The Hermitage is St. Petersburg's most popular attraction, and one of the world's utmost repositories of art and antiquities. For several travelers, it is the major reason to visit the city on the Neva, and its vast collections could take days if not weeks to explore. Most visitors, however, wish to pack as much as possible into one morning or afternoon at the Hermitage, and this tour is intended to make sure that you miss none of the collection's stunning highlights.



It is ironic that the Hermitage – the grandest museum on  the planet, enormous and labyrinthine, with a collection of three million items sprawling across five buildings as well as admired by more than four  million visitors per year – derives its name from the French word “ermitage”, meaning the 'abode of a hermit'. But this contradiction takes us back to the story of collection's origin which you will learn from our guide.

Have a driving city tour to enjoy beauty of St Petersburg itself which is often called “museum under the open sky” with photo stops at the most famous places  including The Church of our Savior on the Spilt Blood, The Spit of the Basil Iceland, Art Square and Palace Square to mention few.
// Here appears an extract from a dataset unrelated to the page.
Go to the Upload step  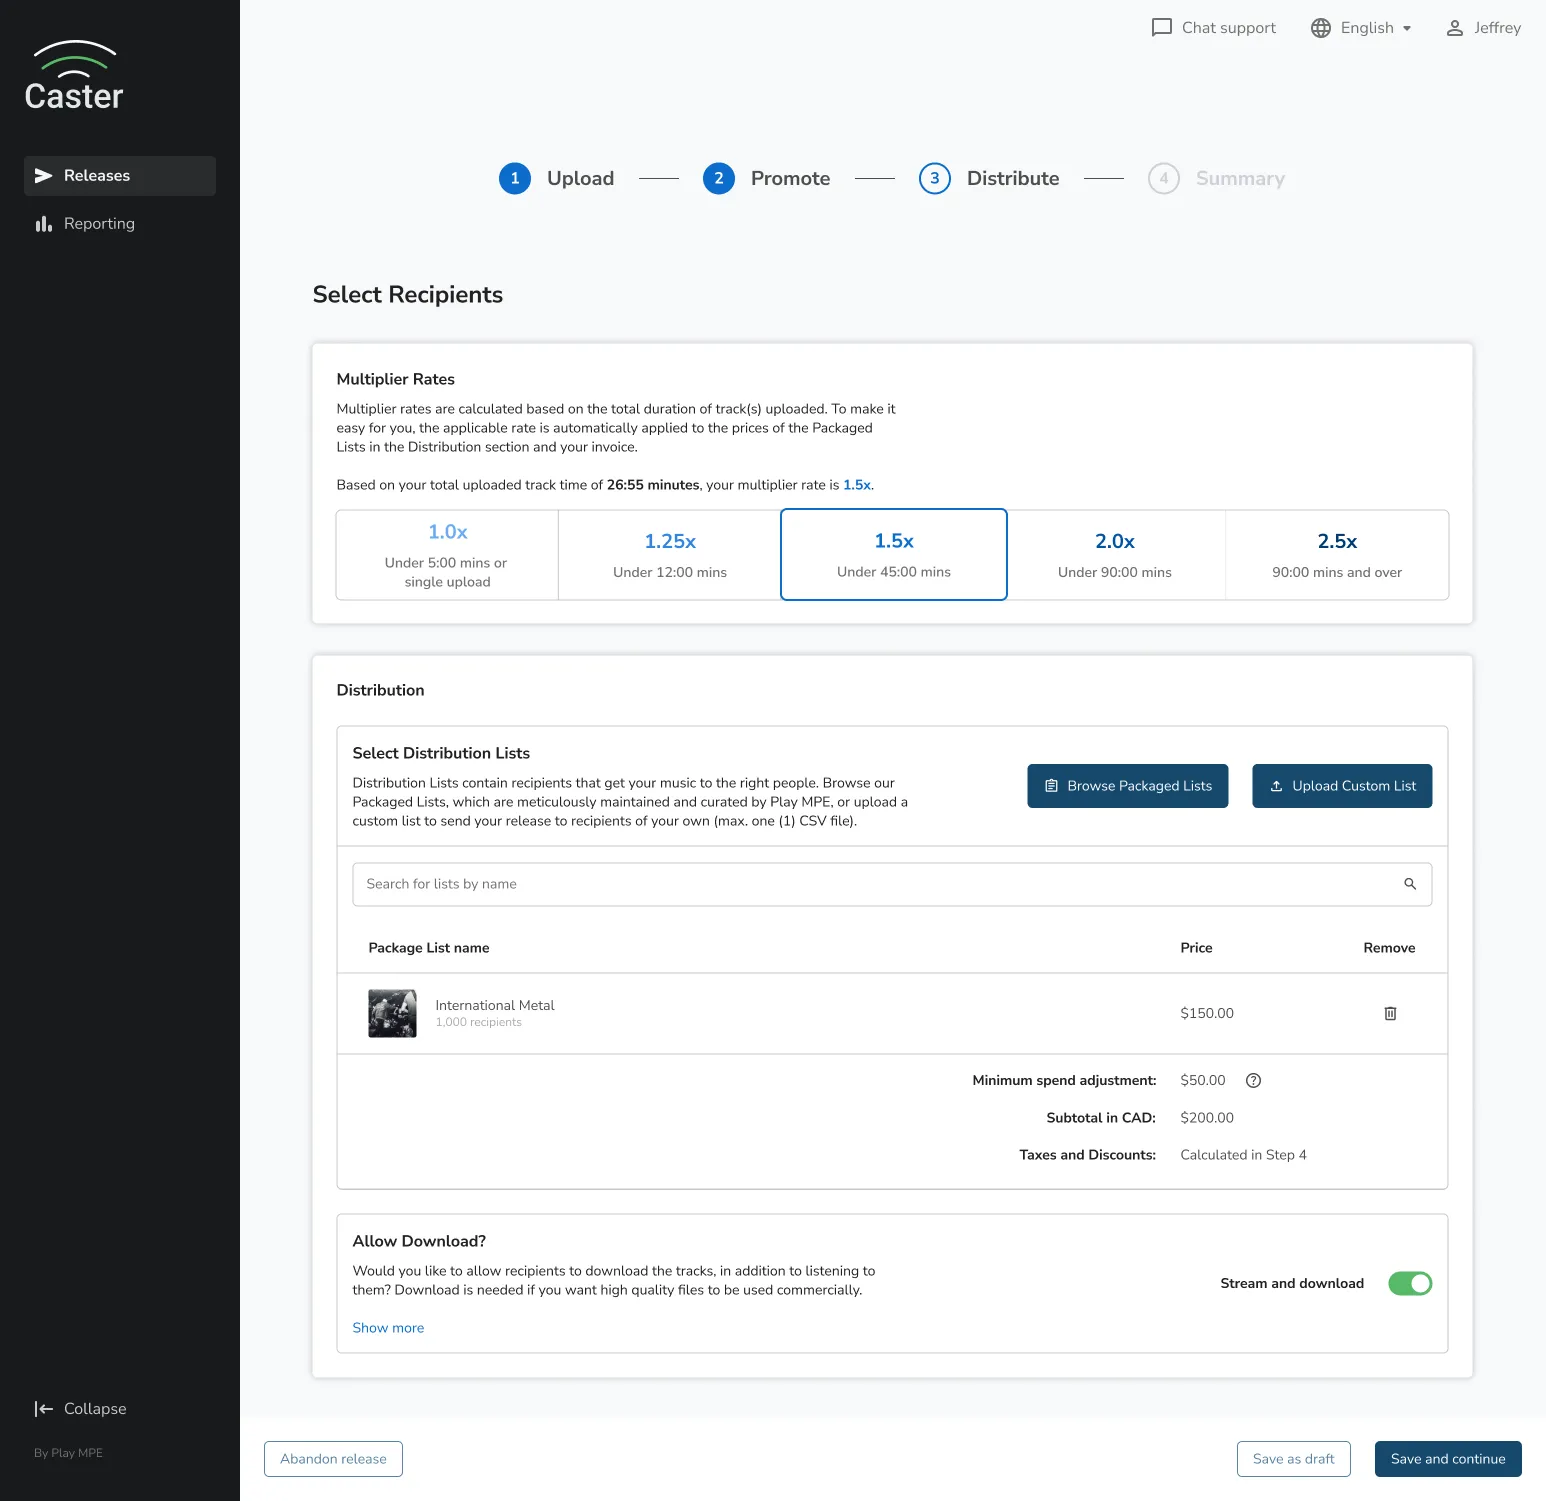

Visit Catherine Palace with “the eighth wonder of the world” – Amber Room and walk in Catherine Park which surrounds the palace

Of all the Imperial Palaces none is more evocative of both the heyday and twilight years of the Romanov’s than those at Tsarskoe Selo, (Tsar Village) which is situated 25 km from St Petersburg. This small town can boast of two world famous palaces – Catherine Palace (named after Catherine I, wife of Peter the Great) and Alexander Palace (a wedding gift from Catherine II to her favorite grandson, future Alexander I). The name of the town is also associated with the great poet Alexander Pushkin, who studied at the town’s Lyceum (a school for boys from Noble families) – so in 1937 its’ name was changed to Pushkin to commemorate the century after the famous poet’s death. Tsarskoe Selo was once a model town connected to Pavlovsk and St Petersburg by Russia’s first train line (built for the Imperial families’ convenience) and featuring electric lightning, piped water and sewage works. Its numerous villas for nobility were turned into orphanages after the Revolution when the town was renamed in Detskoe Selo – “Children Village”.